Monitoring of the LEOPARD–2 trial while it was ongoing found that 15% of patients who received laparoscopic surgery died within 90 days of surgery, compared with none in the open surgery group. This prompted discontinuation of the trial.

Allocation

In surgical trials, patients are typically allocated to a single treatment that does not change. This type of study is called a parallel-group study ( Fig. 3.5A ). The treatment group (or groups) is compared with a control group in order to calculate an effect size for the given treatment.

Fig. 3.5, (A) Parallel group design. (B) Crossover group design. (C) Cohort study schematic. (D) Case-control schematic.

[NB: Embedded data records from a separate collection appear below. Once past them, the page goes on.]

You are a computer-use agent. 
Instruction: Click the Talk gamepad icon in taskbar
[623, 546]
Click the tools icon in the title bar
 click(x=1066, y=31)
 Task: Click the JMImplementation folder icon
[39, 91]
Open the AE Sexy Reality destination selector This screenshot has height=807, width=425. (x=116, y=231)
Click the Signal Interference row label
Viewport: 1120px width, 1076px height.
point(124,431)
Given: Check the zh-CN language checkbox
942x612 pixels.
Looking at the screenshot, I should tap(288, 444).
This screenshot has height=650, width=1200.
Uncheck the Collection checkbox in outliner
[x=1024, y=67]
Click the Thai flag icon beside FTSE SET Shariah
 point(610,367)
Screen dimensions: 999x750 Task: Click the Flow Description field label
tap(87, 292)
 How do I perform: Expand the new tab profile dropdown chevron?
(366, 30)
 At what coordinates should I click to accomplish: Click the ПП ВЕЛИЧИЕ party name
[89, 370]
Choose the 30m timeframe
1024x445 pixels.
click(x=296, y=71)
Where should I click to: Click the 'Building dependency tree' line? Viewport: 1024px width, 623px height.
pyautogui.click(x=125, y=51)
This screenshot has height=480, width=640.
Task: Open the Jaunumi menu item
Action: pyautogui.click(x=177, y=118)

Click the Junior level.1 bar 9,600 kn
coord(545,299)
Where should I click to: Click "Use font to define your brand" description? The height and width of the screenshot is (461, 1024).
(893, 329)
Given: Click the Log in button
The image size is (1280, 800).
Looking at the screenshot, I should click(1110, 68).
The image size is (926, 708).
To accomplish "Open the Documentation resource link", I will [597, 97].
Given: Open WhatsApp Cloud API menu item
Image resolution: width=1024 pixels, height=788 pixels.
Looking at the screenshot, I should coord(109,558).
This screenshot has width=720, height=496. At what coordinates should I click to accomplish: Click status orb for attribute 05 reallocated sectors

A second type of allocation method involves patients receiving one treatment and then changing to a different treatment or a control treatment. This is called a crossover design. The idea of this type of study is that each patient acts as their own control (see Fig. 3.5B ). When the patient crosses over to the different treatment, any alterations in the clinical outcome can then be put down to the effects of giving the new treatment or halting the old one. In surgery, this type of design is rare because surgical intervention is typically a one-time treatment. This crossover process can be repeated several times, until the investigators are certain as to the effects of the new treatment. Crossover designs can only be used to measure specific outcomes, usually that are on a scale and can occur multiple times, rather than a categorical outcome that is definite (e.g., mortality).

Allocation concealment

Allocation concealment is often confused with blinding. It describes the principle that those determining which treatment a patient receives should not influence the selection process, either consciously or subconsciously. The classical way of addressing this is to use opaque envelopes to disguise which treatment allocation is contained in the envelope.